• [Document segment]
____

Story of the Day....

1944 : Anne Frank captured

Acting on tip from a Dutch informer, the Nazi Gestapo captures 15-year-old Jewish diarist Anne Frank and her family in a sealed-off area of an Amsterdam warehouse. The Franks had taken shelter there in 1942 out of fear of deportation to a Nazi concentration camp. They occupied the small space with another Jewish family and a single Jewish man, and were aided by Christian friends, who brought them food and supplies. Anne spent much of her time in the "secret annex" working on her diary. The diary survived the war, overlooked by the Gestapo that discovered the hiding place, but Anne and nearly all of the others perished in the Nazi death camps.

Annelies Marie Frank was born in Frankfurt am Main, Germany, on June 12, 1929. She was the second daughter of Otto Frank and Edith Frank-HollÄnder, both of Jewish families that had lived in Germany for centuries. With the rise of Nazi leader Adolf Hitler in 1933, Otto moved his family to Amsterdam to escape the escalating Nazi persecution of Jews. In Holland, he ran a successful spice and jam business. Anne attended a Montessori school with other middle-class Dutch children, but with the German invasion of the Netherlands in 1940 she was forced to transfer to a Jewish school. In 1942, Otto began arranging a hiding place in an annex of his warehouse on the Prinsengracht Canal in Amsterdam.

On her 13th birthday in 1942, Anne began a diary relating her everyday experiences, her relationship with her family and friends, and observations about the increasingly dangerous world around her. Less than a month later, Anne's older sister, Margot, received a call-up notice to report to a Nazi "work camp." Fearing deportation to a Nazi concentration camp, the Frank family took shelter in the secret annex the next day. One week later, they were joined by Otto Frank's business partner and his family. In November, a Jewish dentist--the eighth occupant of the hiding place--joined the group.

For two years, Anne kept a diary about her life in hiding that is marked with poignancy, humor, and insight. The entrance to the secret annex was hidden by a hinged bookcase, and former employees of Otto and other Dutch friends delivered them food and supplies procured at high risk. Anne and the others lived in rooms with blacked-out windows, and never flushed the toilet during the day out of fear that their presence would be detected. In June 1944, Anne's spirits were raised by the Allied landing at Normandy, and she was hopeful that the long-awaited liberation of Holland would soon begin.

____

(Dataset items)
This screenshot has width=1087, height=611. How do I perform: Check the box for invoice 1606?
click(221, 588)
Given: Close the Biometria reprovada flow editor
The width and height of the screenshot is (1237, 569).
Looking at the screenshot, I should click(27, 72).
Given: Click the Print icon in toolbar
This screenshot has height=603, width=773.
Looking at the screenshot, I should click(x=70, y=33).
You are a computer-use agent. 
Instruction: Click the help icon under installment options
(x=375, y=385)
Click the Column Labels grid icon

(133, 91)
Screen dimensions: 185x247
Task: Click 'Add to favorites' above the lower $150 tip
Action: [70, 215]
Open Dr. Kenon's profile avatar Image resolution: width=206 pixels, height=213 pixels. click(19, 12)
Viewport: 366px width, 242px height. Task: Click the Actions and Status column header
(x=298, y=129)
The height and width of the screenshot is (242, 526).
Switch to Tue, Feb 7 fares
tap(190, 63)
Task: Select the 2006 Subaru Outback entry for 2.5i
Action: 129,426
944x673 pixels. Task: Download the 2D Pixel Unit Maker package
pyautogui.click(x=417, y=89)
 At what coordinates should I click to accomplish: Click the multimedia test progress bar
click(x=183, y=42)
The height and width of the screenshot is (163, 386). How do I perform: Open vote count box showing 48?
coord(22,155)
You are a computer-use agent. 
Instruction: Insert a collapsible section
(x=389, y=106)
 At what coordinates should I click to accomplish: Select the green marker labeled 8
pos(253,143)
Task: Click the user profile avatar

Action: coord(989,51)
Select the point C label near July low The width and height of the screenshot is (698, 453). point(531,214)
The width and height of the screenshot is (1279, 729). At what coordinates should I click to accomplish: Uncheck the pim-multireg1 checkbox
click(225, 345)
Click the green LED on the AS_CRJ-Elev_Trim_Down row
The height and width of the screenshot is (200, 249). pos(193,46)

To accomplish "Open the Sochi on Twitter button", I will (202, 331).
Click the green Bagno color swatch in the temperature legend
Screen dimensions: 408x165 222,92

____

• [Requirement 1] Would you reproduce the Anne Frank passage from "On her 13th" up to and including "place--joined the group."?
• [Requirement 2] Can you carry on the Anne Frank passage, starting right after its final sentence?

• [Exercise output 1]
On her 13th birthday in 1942, Anne began a diary relating her everyday experiences, her relationship with her family and friends, and observations about the increasingly dangerous world around her. Less than a month later, Anne's older sister, Margot, received a call-up notice to report to a Nazi "work camp." Fearing deportation to a Nazi concentration camp, the Frank family took shelter in the secret annex the next day. One week later, they were joined by Otto Frank's business partner and his family. In November, a Jewish dentist--the eighth occupant of the hiding place--joined the group.

• [Exercise output 2]
On August 1, 1944, Anne made her last entry in her diary. Three days later, 25 months of seclusion ended with the arrival of the Nazi Gestapo. Anne and the others had been given away by an unknown informer, and they were arrested along with two of the Christians who had helped shelter them. They were sent to a concentration camp in Holland, and in September Anne and most of the others were shipped to the Auschwitz death camp in Poland. In the fall of 1944, with the Soviet liberation of Poland underway, Anne was moved with her sister Margot to the Bergen-Belsen concentration camp in Germany. Suffering under the deplorable conditions of the camp, the two sisters caught typhus and died in early March 1945. The camp was liberated by the British less than two months later.

Otto Frank was the only one of the 10 to survive the Nazi death camps. After the war, he returned to Amsterdam via Russia, and was reunited with Miep Gies, one of his former employees who had helped shelter him. She handed him Anne's diary, which she had found undisturbed after the Nazi raid. In 1947, Anne's diary was published by Otto in its original Dutch as Diary of a Young Girl. An instant best-seller and eventually translated into more than 50 languages, The Diary of Anne Frank has served as a literary testament to the nearly six million Jews, including Anne herself, who were silenced in the Holocaust.

The Frank family's hideaway at Prinsengracht 263 in Amsterdam opened as a museum in 1960. A new English translation of Anne's diary in 1995 restored material that had been edited out of the original version, making the work nearly a third longer.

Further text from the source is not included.